Das Spital in Ilanz GR schreibt Verlust von einer Million Franken
Das Regionalspital Surselva in Ilanz, Graubünden, hat 2025 einen Verlust von einer Million Franken geschrieben. Die Jahresrechnung schloss damit gemäss dem Unternehmen besser ab als erwartet.
(Keystone-SDA) Höhere stationäre Erträge und Einmaleffekte aus Tarifrückabwicklungen im ambulanten Bereich verbesserten das Jahresergebnis, wie die Regionalspital Surselva AG am Donnerstag in einer Mitteilung schrieb. Statt der erwarteten 1,92 Millionen Franken betrug das Defizit letztlich eine Million Franken.

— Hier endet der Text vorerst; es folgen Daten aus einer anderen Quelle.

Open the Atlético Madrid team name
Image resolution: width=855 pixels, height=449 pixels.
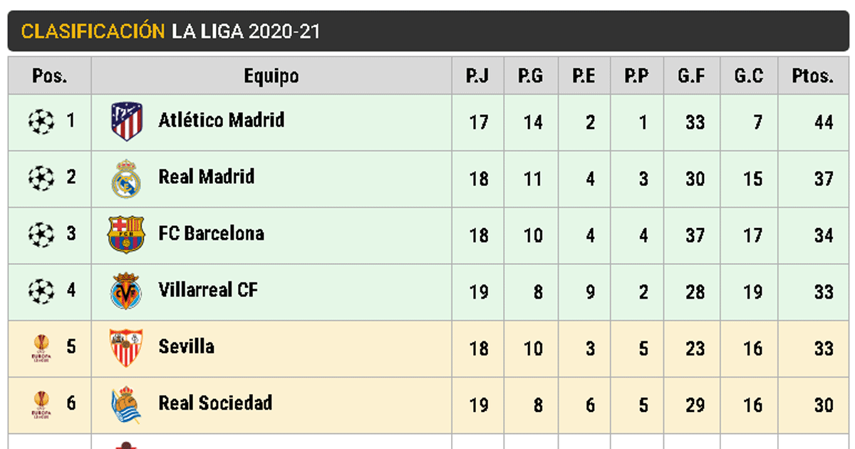(x=221, y=120)
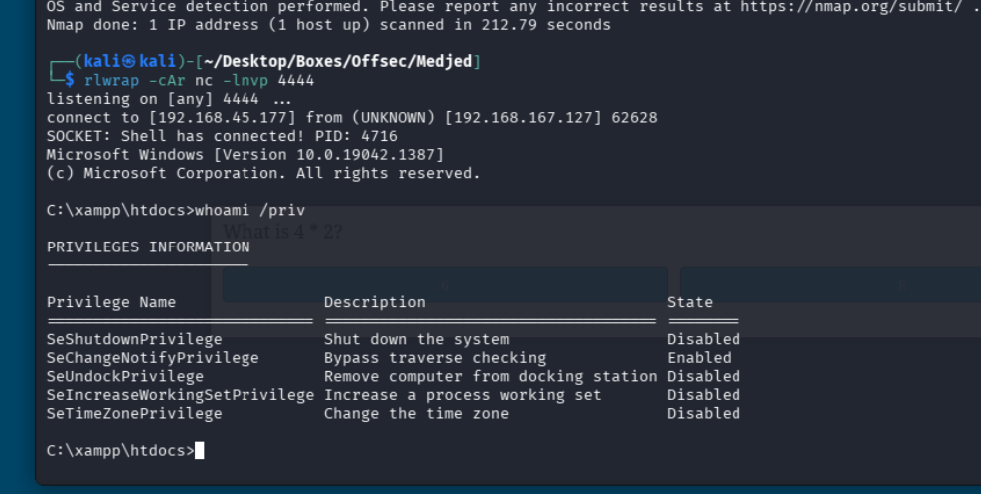The height and width of the screenshot is (494, 981).
Task: Click the SeUndockPrivilege privilege name
Action: 125,377
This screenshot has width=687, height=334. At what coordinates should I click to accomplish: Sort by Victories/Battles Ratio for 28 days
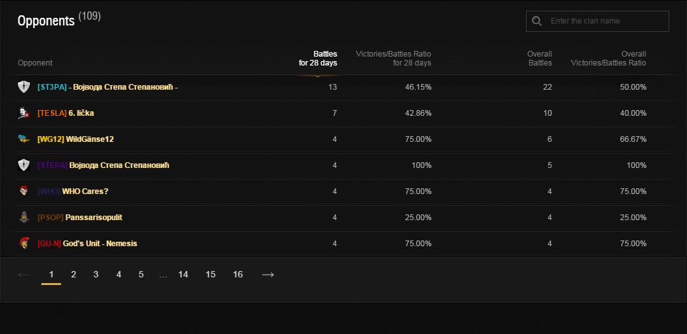(x=393, y=59)
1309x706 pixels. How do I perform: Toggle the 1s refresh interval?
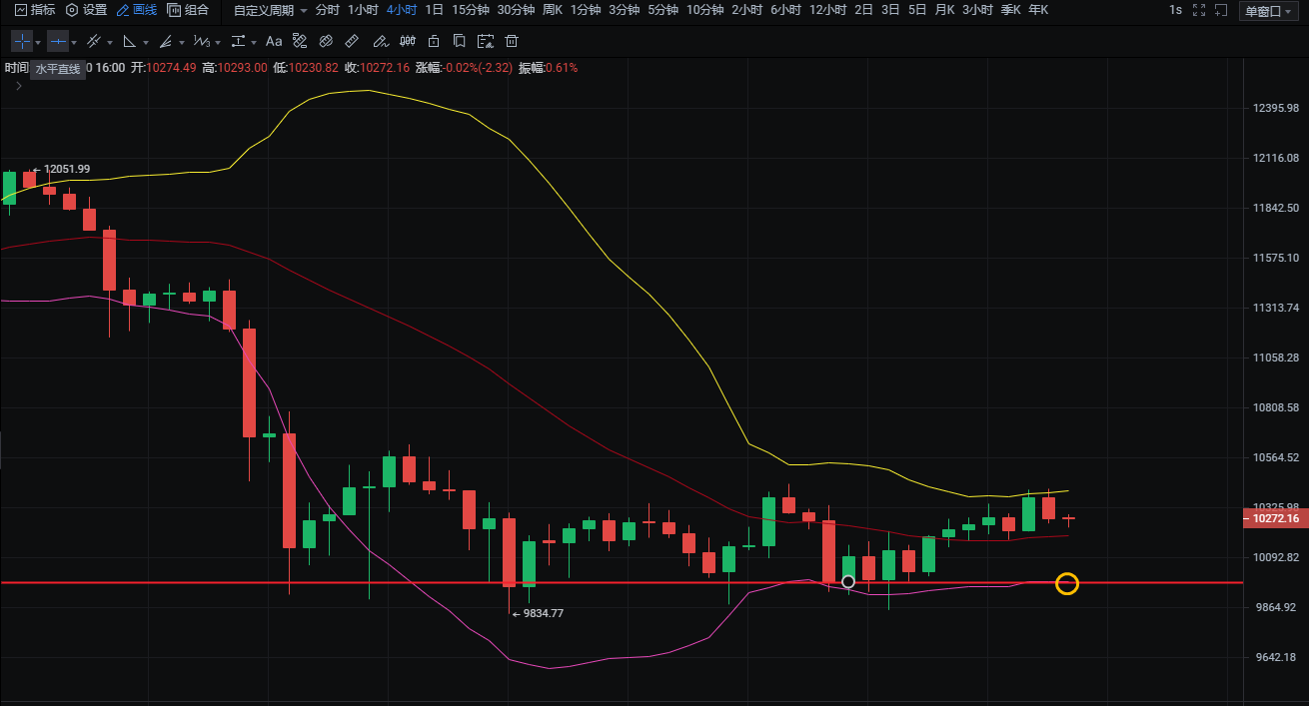(x=1175, y=10)

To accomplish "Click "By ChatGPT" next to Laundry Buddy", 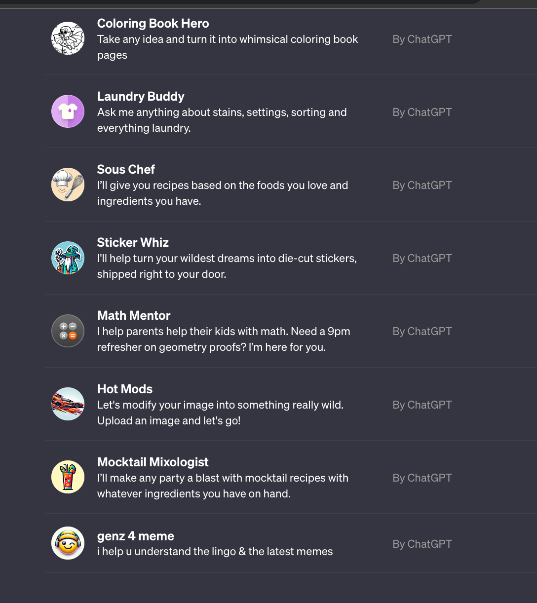I will 422,112.
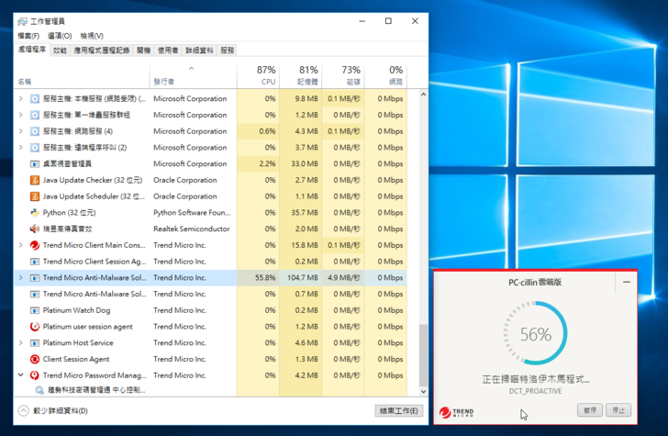Viewport: 668px width, 436px height.
Task: Click the Python process icon
Action: (35, 212)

Eine «schwarze Null» erreichte das Unternehmen gemäss Communiqué beim bereinigten Konzernergebnis. Dieses enthält die Beiträge aus der Leistungsvereinbarung der Trägerschaft.
Der Beitrag der Trägerschaft betrug vergangenes Jahr 1,01 Millionen Franken. 2023 waren gemäss der Mitteilung noch 4,22 Millionen Franken notwendig.
Die Anzahl stationär behandelter Fälle am Spital in Ilanz stagnierte letztes Jahr. Die ambulanten Behandlungen stiegen um 1,3 Prozent auf 16’000 Fälle, wie es von der Regionalspital Surselva AG weiter hiess.